L’Angleterre, qui n’avait eu d’autre intérêt particulier dans cette guerre universelle que celui d’un vaisseau[1], y perdit beaucoup de trésors et de sang ; et la querelle de ce vaisseau resta dans le même état où elle était auparavant[2]. Le roi de Prusse fut celui qui retira les plus grands avantages : il conserva la conquête de la Silésie dans un temps où toutes les puissances avaient pour maxime de ne souffrir l’agrandissement d’aucun prince. Le duc de Savoie, roi de Sardaigne, fut, après le roi de Prusse, celui qui gagna le plus, la reine de Hongrie ayant payé son alliance d’une partie du Milanais.
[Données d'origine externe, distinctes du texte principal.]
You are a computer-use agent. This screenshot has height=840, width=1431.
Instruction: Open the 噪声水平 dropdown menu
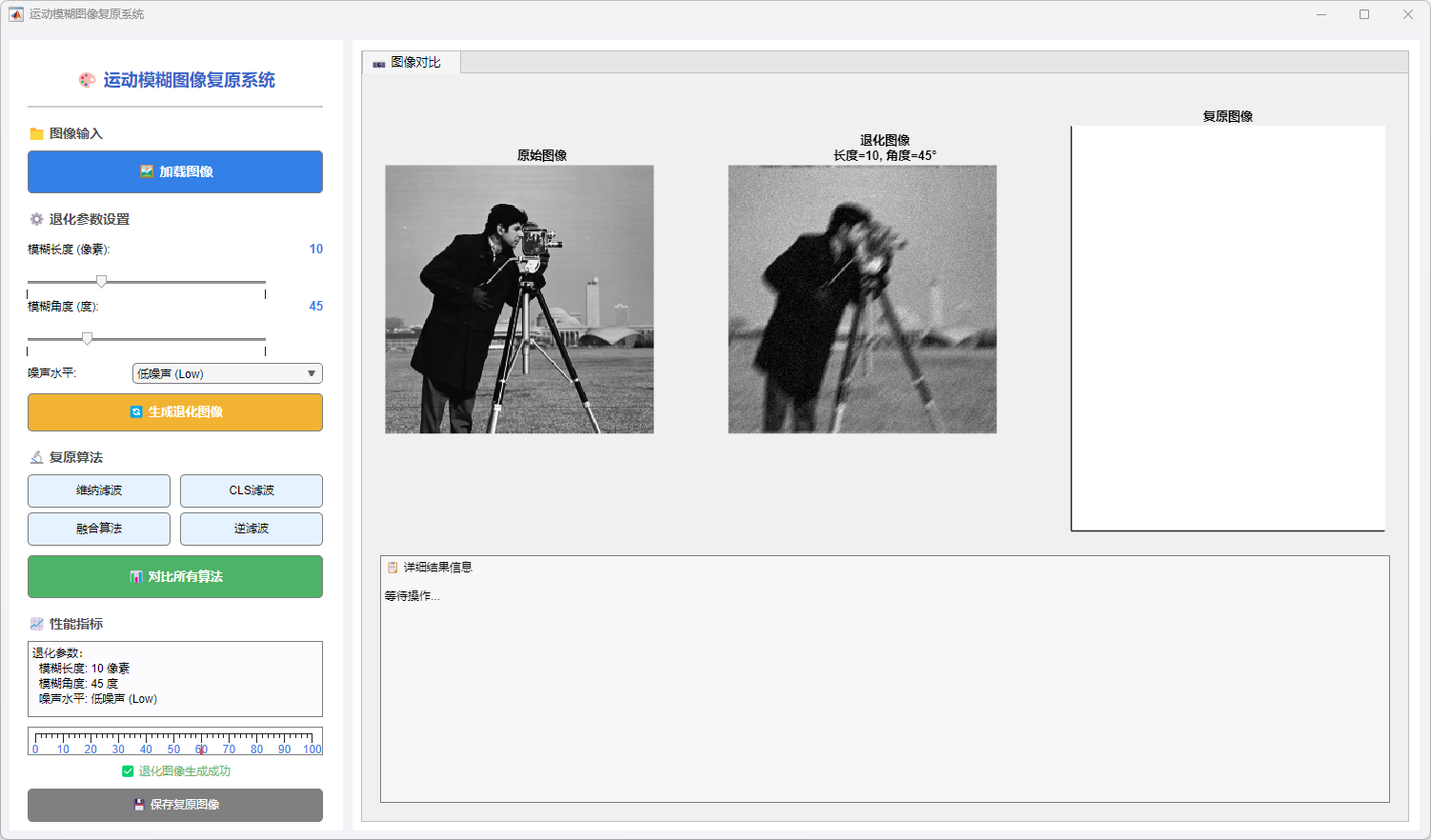click(x=227, y=374)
Après cette paix, la France se rétablit faiblement[3]. Alors l’Europe chrétienne se trouva partagée entre deux grands partis qui se ménageaient l’un l’autre, et qui soutenaient chacun de leur côté cette balance, le prétexte de tant de guerres, laquelle devrait assurer une éternelle paix. Les États de l’impératrice-reine de Hongrie, et une partie de l’Allemagne, la Russie, l’Angleterre, la Hollande, la Sardaigne, composaient une de ces grandes factions. L’autre était formée par la France, l’Espagne, les Deux-Siciles, la Prusse, la Suède. Toutes les puissances restèrent armées ; et on espéra un repos durable, par la crainte même que les deux moitiés de l’Europe semblaient inspirer l’une à l’autre.

Louis XIV avait le premier entretenu ces nombreuses armées qui forcèrent les autres princes à faire les mêmes efforts, de sorte qu’après la paix d’Aix-la-Chapelle, en 1748, les puissances chrétiennes de l’Europe eurent environ un million d’hommes sous les

  1. Voyez ci-devant, chapitre viii.
  2. L’article 16 du traité laissait, en effet, l’affaire de l’Assiento et du vaisseau de permission sur le pied où elle se trouvait au début de la guerre, sans décider sur les difficultés qui s’étaient élevées entre l’Espagne et l’Angleterre à ce sujet. L’Angleterre et l’Espagne en traitèrent séparément le 5 octobre 1750. (G. A.)
  3. Les éditions de 1768, 1769, in-4o, et 1775, portent : « Après cette paix, la France se rétablit comme après la paix d’Utrecht, et fut encore plus florissante. Alors, etc. » (B.)